I work intuitively, responding to people, places and events – my work always has a level of personal response to the individual person or place. It is more about collaboration and letting their story unfold rather than having set ideas at the outset. This is always added to by in depth research about the area. I talk to people a lot, often recording our conversations onto minidisk, which I may or may not use as text or sound as part of the finished work. I am also particularly interested in stories and traditions associated with a particular landscape.

My most recent projects have involved working with various hill farming and rural communities in the UK for exhibitions and publications. Moor and Dale, a commission from Nidderdale AONB to investigate and record the relationship between the area’s landscape, wildlife and people was first shown at The Mercer Art Gallery, Harrogate in 2004 and also as part of the Hereford Photography Festival in October 2004. In addition to the touring gallery show, a previous exhibition took this work back into the landscape where it was created through an exhibition in a shooting box on Lofthouse Moor. 2 miles from the nearest village, a walking route brought the public to the venue via a series of photographs along the footpath.

I was recently artist in residence on an isolated hill farm in Exmoor National park where I lived and worked with the family to produce work for a series of exhibitions in 2004/5. In Summer 2003, I was artist in residence at the Artist Centre of Inari at Koppelo in Northern Finland where I worked with Saami reindeer herders.

More recently, Green Fingers, an exploration of the National Plant Collections ® uses the greenhouse environment as a metaphor for the investigation of people’s relationship with the natural world and their desired control and ownership of it.

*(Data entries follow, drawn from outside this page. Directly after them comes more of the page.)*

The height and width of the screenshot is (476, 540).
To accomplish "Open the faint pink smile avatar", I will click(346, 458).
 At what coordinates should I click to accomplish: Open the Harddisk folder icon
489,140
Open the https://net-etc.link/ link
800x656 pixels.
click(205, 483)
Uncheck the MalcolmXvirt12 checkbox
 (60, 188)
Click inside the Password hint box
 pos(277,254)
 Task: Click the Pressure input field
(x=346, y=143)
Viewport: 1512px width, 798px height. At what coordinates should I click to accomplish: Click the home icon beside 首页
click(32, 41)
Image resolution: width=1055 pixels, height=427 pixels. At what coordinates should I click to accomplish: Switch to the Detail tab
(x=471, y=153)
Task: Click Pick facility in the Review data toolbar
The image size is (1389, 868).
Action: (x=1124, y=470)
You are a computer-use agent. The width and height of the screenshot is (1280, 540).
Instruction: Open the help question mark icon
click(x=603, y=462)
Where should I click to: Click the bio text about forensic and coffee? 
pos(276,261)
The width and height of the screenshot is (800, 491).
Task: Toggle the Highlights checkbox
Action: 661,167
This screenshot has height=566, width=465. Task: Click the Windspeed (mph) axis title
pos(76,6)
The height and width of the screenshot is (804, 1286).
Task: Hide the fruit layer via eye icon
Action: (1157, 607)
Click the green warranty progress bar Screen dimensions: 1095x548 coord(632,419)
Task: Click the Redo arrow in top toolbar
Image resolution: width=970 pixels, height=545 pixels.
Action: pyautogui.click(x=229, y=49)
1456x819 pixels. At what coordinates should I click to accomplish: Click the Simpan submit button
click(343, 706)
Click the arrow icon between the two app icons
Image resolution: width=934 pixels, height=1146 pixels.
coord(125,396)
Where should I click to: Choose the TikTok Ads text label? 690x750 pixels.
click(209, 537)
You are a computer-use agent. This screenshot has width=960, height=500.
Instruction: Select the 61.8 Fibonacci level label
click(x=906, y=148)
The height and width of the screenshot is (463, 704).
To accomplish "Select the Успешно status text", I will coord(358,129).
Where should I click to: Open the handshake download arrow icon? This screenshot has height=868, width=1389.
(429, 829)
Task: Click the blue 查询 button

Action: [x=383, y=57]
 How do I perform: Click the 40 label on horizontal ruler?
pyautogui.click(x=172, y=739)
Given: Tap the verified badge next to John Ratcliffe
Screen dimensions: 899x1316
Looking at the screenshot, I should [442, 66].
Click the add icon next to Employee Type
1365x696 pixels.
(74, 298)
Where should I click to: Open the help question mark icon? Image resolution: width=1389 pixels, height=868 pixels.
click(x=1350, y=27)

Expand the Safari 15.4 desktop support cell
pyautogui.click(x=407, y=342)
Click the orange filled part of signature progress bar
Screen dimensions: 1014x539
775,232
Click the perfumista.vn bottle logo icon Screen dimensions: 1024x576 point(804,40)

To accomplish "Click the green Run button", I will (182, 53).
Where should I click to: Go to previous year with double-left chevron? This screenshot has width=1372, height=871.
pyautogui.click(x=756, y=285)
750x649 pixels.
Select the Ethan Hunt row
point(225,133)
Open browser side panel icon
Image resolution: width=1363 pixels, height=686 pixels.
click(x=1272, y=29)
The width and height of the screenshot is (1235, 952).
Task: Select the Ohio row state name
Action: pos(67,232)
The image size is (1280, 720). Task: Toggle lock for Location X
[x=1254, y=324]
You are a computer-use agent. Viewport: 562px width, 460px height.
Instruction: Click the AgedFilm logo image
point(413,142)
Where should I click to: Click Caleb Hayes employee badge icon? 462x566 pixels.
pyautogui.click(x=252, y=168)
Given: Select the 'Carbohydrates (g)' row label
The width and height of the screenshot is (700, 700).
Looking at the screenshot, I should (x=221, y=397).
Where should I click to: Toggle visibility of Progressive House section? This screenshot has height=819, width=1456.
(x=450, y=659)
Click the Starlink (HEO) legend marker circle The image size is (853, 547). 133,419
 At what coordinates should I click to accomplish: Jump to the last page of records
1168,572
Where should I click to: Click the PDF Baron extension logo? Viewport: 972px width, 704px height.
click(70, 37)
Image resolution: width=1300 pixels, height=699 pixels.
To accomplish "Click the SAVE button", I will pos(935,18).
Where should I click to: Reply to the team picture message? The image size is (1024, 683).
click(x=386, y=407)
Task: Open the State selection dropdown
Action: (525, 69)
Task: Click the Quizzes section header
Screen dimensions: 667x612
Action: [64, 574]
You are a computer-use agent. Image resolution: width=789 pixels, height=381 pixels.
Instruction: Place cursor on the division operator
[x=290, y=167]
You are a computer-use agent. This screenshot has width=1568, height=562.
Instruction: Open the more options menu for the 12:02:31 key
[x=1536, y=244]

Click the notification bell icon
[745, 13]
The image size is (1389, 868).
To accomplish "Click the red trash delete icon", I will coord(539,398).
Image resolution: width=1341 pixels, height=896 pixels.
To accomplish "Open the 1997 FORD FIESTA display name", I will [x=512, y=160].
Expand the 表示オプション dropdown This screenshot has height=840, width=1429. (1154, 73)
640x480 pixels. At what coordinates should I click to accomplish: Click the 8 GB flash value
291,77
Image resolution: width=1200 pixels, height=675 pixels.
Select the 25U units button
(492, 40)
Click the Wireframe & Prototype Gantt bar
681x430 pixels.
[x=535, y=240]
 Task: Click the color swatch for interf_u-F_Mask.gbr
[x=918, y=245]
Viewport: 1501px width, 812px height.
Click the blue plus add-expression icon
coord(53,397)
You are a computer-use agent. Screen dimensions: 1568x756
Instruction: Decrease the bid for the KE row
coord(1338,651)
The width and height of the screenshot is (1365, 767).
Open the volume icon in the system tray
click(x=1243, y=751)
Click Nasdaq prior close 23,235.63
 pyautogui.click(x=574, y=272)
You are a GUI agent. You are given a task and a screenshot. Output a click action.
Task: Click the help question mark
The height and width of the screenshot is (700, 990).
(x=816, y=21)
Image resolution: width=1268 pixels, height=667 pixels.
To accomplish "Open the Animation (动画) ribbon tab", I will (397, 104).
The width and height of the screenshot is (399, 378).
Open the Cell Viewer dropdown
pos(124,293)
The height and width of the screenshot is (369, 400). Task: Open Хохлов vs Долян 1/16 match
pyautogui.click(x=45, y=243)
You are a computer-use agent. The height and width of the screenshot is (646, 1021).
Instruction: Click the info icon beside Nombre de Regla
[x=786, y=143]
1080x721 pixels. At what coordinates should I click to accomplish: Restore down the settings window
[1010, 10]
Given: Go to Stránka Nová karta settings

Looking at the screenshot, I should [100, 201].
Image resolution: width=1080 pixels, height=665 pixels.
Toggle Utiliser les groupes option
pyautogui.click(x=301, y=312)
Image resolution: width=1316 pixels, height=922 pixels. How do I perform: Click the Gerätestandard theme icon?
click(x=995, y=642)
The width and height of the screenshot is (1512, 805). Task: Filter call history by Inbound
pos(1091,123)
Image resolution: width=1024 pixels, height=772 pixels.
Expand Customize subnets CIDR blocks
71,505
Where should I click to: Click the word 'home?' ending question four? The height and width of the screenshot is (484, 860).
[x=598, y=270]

My work draws attention to observing details which we usually let slip by unnoticed and aims to contribute to the ongoing debate about the changing nature of rural life in Europe.

Resume

Tessa Bunney, born Bristol, England, 1966. She graduated from West Surrey College of Art and Design in 1988 and completed an MA in Photography at De Montfort University, Leicester in 2004 where she obtained a distinction.

Tessa undertakes commissions and residencies nationally and internationally and runs workshops within the community. She also undertakes portraits and features photography for various magazines.

Previous projects include and Moor and Dale, a commission from Nidderdale AONB to investigate and record the relationship between the area’s landscape, wildlife and people and Eat Better, Eat British, a series of environmental portraits of farmers and small food producers, which was awarded an honourable mention in Leica’s Oskar Barnack Award, 2000.

With support from grants from the European Cultural Foundation and Arts Council England, she is currently working on a project about transhumance and rural life in Romania which will be exhibited at Impressions Gallery, York in 2006.